Nicola Sturgeon’s great political success was in making the abnormal seem normal. She supported Scottish independence — a political project that takes on and ramps up the cost of Brexit — a natural home for grieving remaining Scots and, shall we say, not the equivalent of reacting to the loss of a hand by both feet. to chop and an arm.
The most effective politicians always manage to create a reality warp field around them, and Sturgeon was no different. The halo even managed to outlive her tenure: her sudden resignation as prime minister was portrayed by many commentators as a refreshing change, rather than, as was clear at the time, the act of a politician whose project was on the rocks and whose party became increasingly ungovernable.
During the ensuing contest, Kate Forbes, her Treasury Secretary, was portrayed as a rational choice. Forbes’ pitch, to remind you, was that the money she signed as Treasury Secretary was mis-spent, that the government’s public policies were abysmal, that its social policies were sinful, but that these were prizes worth paying for the great price of tearing Scotland out of the legal, political and social union of which it has been part for three centuries. In addition, Forbes’ social stance placed her far from median opinion and her support in the parliamentary party shrunk to a more humid place. Only a media class still cheated by Sturgeon’s charisma could view that candidacy as sensible, or a party membership that came dangerously close to electing her as anything but reckless.
Sturgeon’s distortion field also means that the Scottish National party — still! – manages to avoid tough questions about whether the UK crisis that sparked Liz Truss’s disastrous budget could also point to real constraints on an independent Scotland’s ability to do even a quarter of the things it it has promised to do.
The field applied not only to her own political project, but also to the personal details of her leadership. While political parties generally fare poorly compared to all but the most eccentric corporations, the SNP’s internal arrangements were unusual.
Her husband, Peter Murrell, the party’s CEO since 1999, remained in charge during her leadership. Throughout the Western world, more and more powerful people have husbands who are already powerful people themselves, but few of them will be able to convince a board of directors or their shareholders to have such a close relationship outside of a family business. , rightly so.

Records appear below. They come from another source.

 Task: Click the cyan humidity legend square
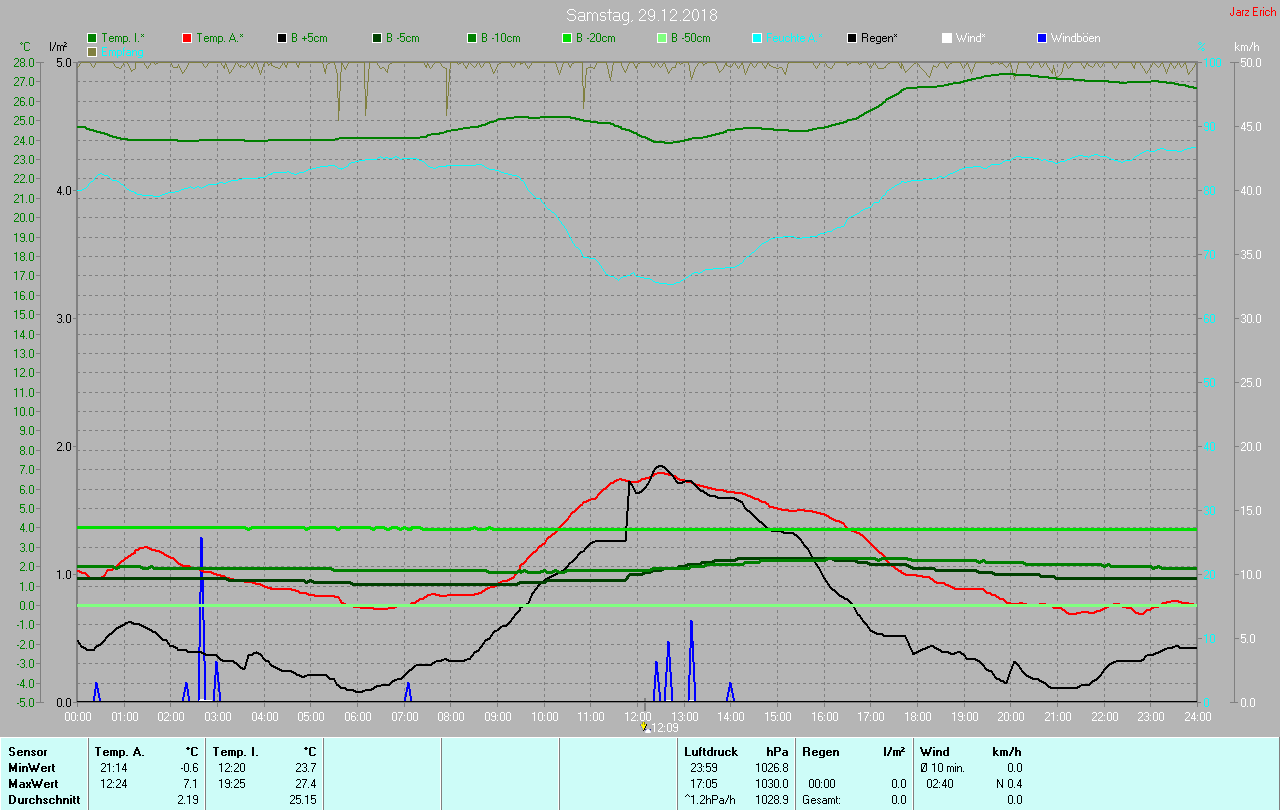point(756,38)
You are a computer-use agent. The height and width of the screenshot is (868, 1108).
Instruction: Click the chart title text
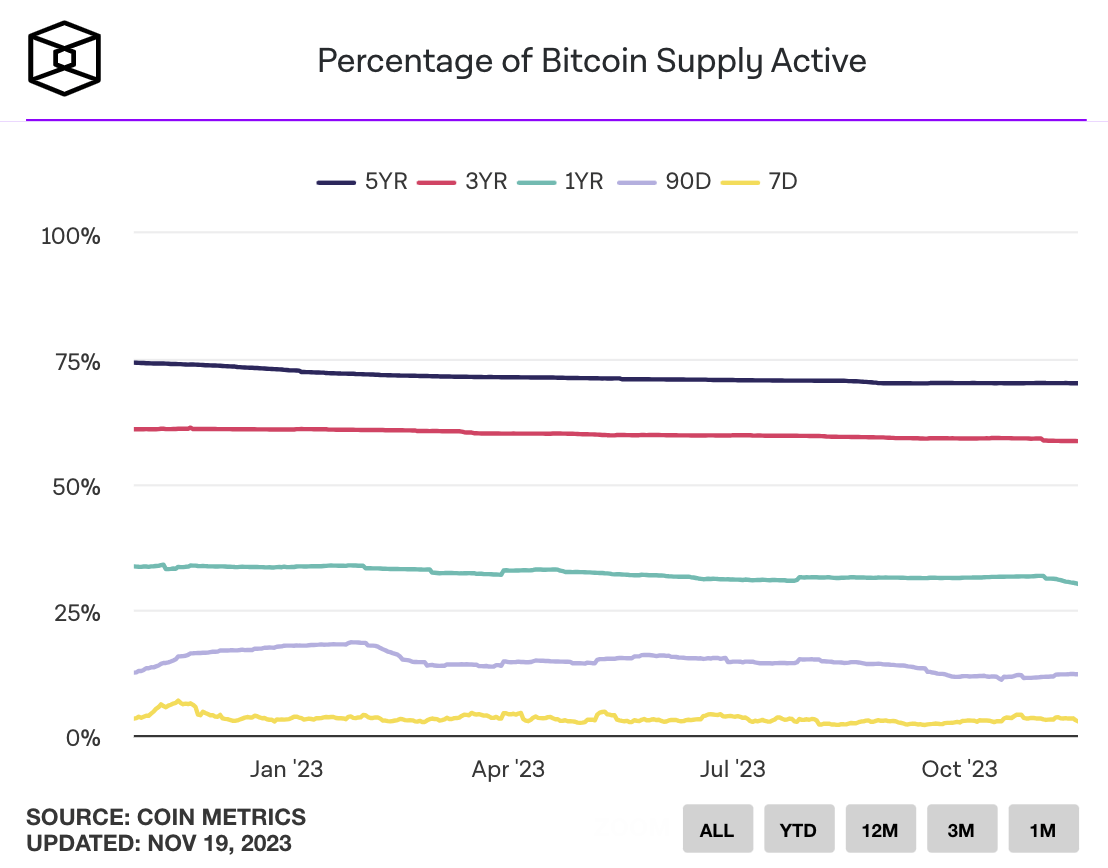click(591, 61)
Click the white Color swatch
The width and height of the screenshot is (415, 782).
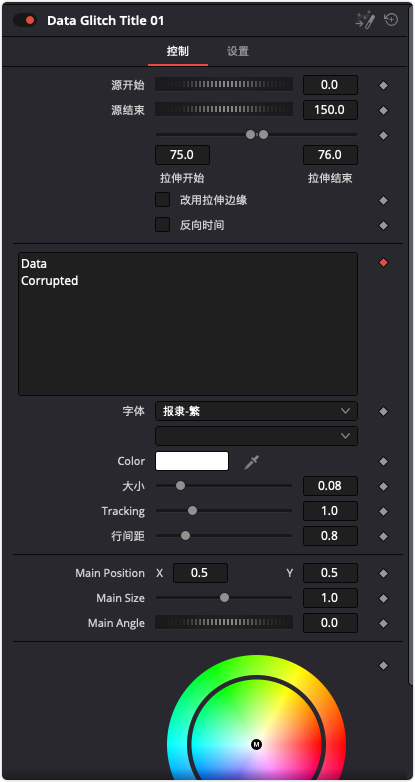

Yet this close relationship was treated by the party as just another well-connected couple. This remained the case even when the organization’s treasurer resigned, stating that he had “not received the support or financial information” to fill the role and was replaced by his predecessor. None of this is normal and it’s all so far from best practice that it would take a rocket ship to achieve it. It’s a measure of Sturgeon’s political capabilities that it took an arrest and a police tent in a yard for the situation to be widely questioned.
But this abnormal arrangement existed for a reason. Sturgeon was merely the heir to a party that had long been run as a small clique. Alex Salmond, her mentor-turned-rival and the de facto founder of the modern SNP, also ran the party from a small circle (of which Sturgeon and Murrell were both members).
One reason is that running the SNP as a small clique has historically proven to be the only way to make it an effective electoral force, and it’s no wonder. The SNP is a party committed to a very painful break in Scotland’s workings with a long time frame, an uncertain payout and a series of major disagreements over what to do next. It contains greater ideological and strategic divisions – on everything from defense to social policy to economics – than any other major party in the UK.
Concentrating power in this way helped facilitate Sturgeon’s great success. It enabled her to position the SNP as a normal, centre-left party, and Scottish Independence as an escape from the chaos and austerity of Westminster, as opposed to a vote to boost both. But it also means that it is difficult for her or her successors to escape the suspicion that they were, at worst, actively complicit or, at best, bewilderingly incurious about the party’s inner workings. It also means that the internal divisions that Salmond and Sturgeon have so successfully hidden from public view may well become a prominent and scarring feature in Scottish politics.